◆ **SUPPLIED RECORDS**
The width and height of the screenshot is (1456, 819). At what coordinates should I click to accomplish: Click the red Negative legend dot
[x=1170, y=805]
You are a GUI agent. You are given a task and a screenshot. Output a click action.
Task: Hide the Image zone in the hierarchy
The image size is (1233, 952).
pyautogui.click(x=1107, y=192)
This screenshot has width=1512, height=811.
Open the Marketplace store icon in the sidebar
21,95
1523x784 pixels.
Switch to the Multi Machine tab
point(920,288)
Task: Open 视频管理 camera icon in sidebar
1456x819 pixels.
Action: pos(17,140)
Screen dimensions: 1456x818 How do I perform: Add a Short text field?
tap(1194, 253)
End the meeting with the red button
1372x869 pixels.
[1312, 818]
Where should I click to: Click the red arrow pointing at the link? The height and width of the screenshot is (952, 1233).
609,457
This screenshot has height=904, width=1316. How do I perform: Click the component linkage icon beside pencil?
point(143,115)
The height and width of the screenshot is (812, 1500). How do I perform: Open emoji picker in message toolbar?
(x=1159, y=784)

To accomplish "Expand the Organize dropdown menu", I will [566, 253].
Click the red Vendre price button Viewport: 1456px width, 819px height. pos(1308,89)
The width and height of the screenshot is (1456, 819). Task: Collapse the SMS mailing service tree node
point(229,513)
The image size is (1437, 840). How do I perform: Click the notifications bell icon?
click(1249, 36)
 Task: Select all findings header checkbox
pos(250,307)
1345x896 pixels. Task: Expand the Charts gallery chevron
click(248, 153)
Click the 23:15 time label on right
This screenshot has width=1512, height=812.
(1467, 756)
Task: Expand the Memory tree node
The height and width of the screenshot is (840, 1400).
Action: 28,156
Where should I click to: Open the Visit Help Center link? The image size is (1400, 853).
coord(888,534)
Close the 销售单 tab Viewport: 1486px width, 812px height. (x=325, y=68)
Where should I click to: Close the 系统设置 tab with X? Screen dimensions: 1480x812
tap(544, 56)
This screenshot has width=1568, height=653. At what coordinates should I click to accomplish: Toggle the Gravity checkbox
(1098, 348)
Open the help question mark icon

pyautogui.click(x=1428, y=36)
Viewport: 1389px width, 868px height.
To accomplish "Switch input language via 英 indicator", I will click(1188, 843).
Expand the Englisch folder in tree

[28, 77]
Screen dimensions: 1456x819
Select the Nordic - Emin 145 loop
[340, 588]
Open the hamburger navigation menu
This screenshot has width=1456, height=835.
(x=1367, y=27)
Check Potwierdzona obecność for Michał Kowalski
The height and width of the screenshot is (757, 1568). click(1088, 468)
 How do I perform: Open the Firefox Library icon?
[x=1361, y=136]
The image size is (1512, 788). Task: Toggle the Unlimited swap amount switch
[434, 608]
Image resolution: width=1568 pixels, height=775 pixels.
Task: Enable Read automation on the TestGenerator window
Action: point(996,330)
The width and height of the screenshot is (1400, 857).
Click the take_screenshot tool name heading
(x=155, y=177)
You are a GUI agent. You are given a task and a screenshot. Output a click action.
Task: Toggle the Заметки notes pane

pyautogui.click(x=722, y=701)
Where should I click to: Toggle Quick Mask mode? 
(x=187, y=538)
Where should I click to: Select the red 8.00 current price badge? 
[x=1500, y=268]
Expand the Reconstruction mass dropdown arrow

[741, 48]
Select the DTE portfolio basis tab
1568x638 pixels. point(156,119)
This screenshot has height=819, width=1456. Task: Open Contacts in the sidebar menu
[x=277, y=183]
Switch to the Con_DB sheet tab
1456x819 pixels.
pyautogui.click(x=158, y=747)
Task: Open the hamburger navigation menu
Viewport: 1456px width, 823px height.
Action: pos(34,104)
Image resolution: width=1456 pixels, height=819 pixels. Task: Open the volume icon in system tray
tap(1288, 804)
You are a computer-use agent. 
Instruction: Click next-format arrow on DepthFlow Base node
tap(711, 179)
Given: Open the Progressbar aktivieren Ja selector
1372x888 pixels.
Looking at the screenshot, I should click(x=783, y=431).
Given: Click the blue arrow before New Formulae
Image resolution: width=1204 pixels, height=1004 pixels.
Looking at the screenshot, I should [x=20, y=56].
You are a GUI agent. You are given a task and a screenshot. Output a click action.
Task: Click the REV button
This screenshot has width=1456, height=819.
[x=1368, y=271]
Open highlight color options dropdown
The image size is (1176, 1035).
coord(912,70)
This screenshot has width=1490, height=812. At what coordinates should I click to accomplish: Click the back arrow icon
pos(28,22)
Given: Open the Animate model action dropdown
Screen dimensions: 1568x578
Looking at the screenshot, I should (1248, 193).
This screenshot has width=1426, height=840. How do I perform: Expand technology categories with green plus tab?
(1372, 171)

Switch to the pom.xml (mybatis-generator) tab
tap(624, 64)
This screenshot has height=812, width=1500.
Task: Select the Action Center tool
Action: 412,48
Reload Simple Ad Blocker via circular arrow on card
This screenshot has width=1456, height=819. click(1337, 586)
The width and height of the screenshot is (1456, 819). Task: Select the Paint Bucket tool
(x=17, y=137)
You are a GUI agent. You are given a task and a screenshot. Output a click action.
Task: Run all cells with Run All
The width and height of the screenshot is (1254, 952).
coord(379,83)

◆ **WHAT THE TASK ASKS**
Some lines in the data above hold the string "will". Find and copy each of them.

◆ **ANSWER TO THIS TASK**
To accomplish "Expand the Organize dropdown menu", I will [566, 253].
To accomplish "Switch input language via 英 indicator", I will click(1188, 843).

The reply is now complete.